As a younger man, I had the idea that I needed to “toughen up” or the world would roll over me. For a long while, I’d seek out horrible videos and stories and force myself to see them – to realize the sickness of which people were capable. I thought that maybe I would be better suited to handle bad situations if I could keep my emotions and thoughts in check. Instead, I found things that make me sick to think about. Things that come to me as I try to fall asleep.
There’s this part of me that wonders at my reaction. My Dad died a few years ago and, while devastating, it didn’t have as profound of an effect. Part of me thinks it is because I had made my peace with Dad, but Murray was completely unexpected. Dad had cancer and we had known it was coming. I don’t think that’s why, though.
I think Murray was worse because he couldn’t tell me he was sick. Different people feel different ways about pets. For me, if I take you, you are mine forever. You are my responsibility. My cats are always there for me when I feel bad. People might not believe this, but when I was inconsolable, my cats were there for me. Murray would come and push his way into my lap and purr at me until I felt at least a little better. He knew I was sad and he did what he could to help me. I feel that in his greatest time of need, I let a stranger kill him. I understand the concept of euthanasia and that he was suffering, but I can’t seem to let this go. I would have done anything in the world to make him better, but I could only hold him as he faded out, my little star.

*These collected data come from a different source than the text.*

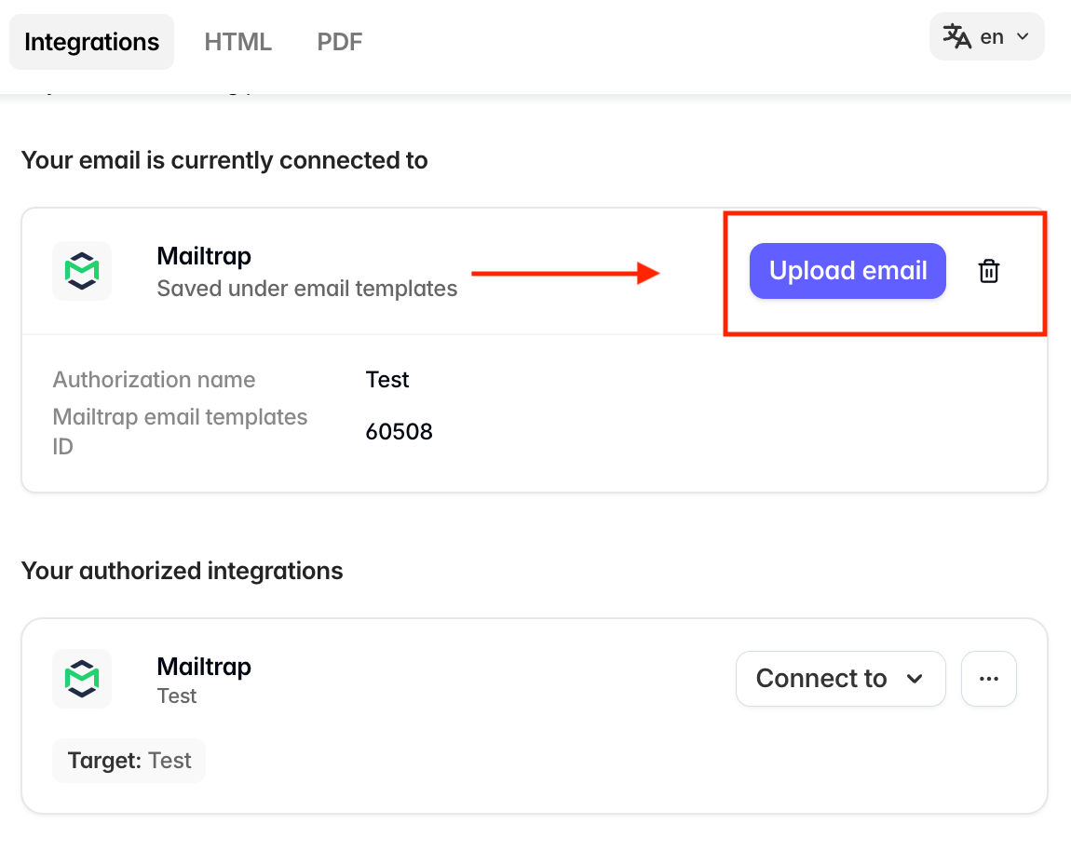Viewport: 1071px width, 851px height.
Task: Click the Authorization name label
Action: pyautogui.click(x=154, y=380)
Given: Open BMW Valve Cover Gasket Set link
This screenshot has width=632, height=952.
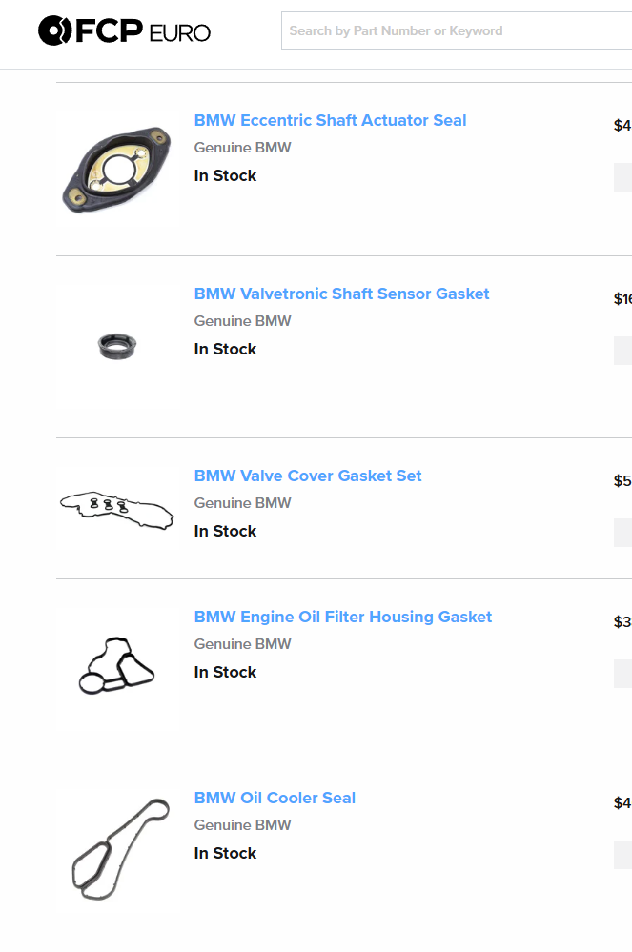Looking at the screenshot, I should (x=308, y=476).
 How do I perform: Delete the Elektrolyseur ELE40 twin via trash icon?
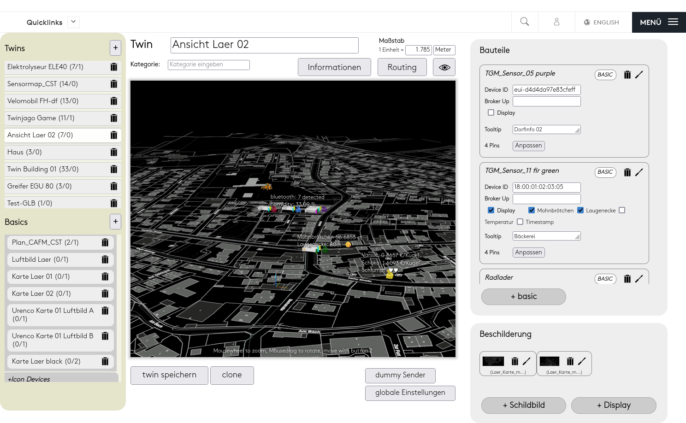114,67
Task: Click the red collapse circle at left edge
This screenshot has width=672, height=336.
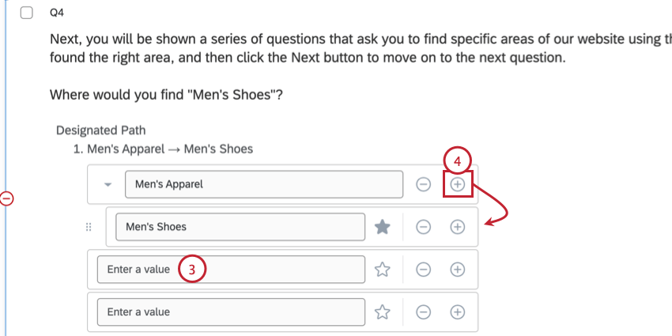Action: click(6, 198)
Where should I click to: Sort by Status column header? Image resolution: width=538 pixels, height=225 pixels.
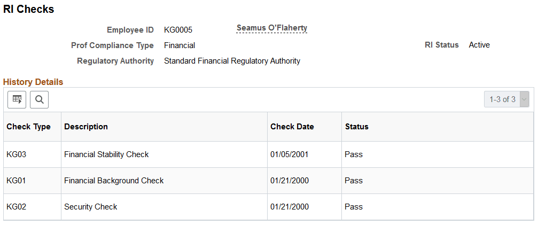tap(356, 127)
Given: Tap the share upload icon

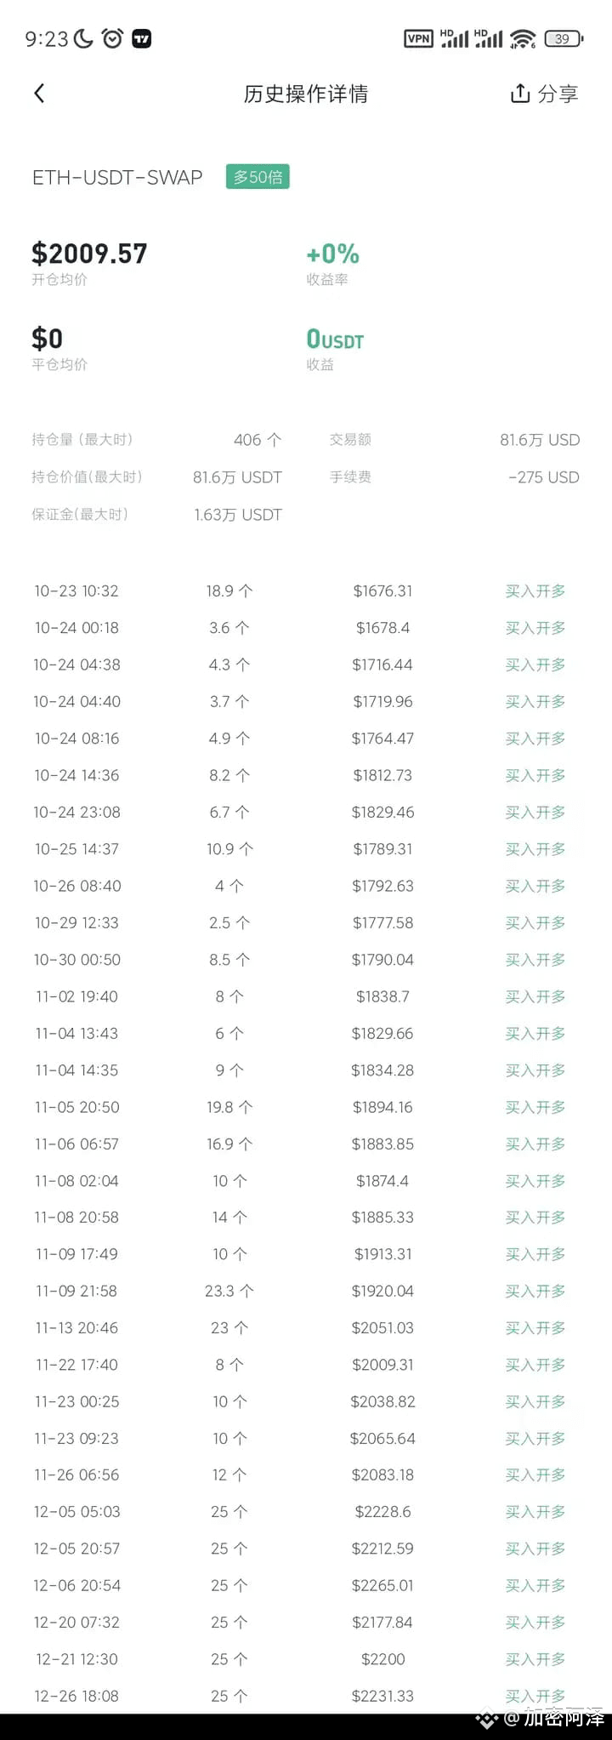Looking at the screenshot, I should click(x=519, y=93).
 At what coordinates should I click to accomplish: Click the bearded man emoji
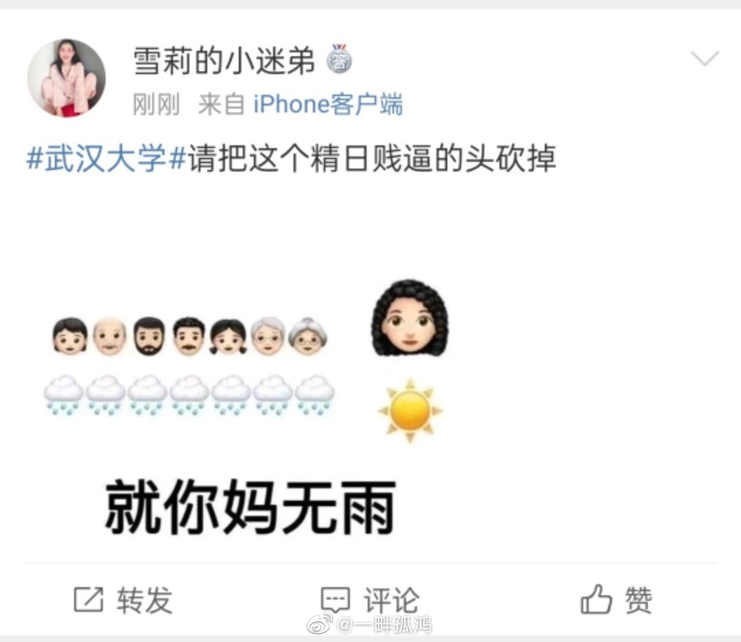point(150,336)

As much as I want to memorialize Murray, as he was a great cat who loved people (and touched a lot of hearts), instead I’ll leave you with this: it seems desirable to make life easier by killing the parts that cause you pain, but it’s a big mistake. Without the bitter loss, there’s no room for joy and love. Those are where my Murray lives, and the more love and hope I have, the bigger a place he has to roam. They all live there. Life really sucks and hurts most of the time, but if we cut out and manage all the bits that make us feel, what parts remain?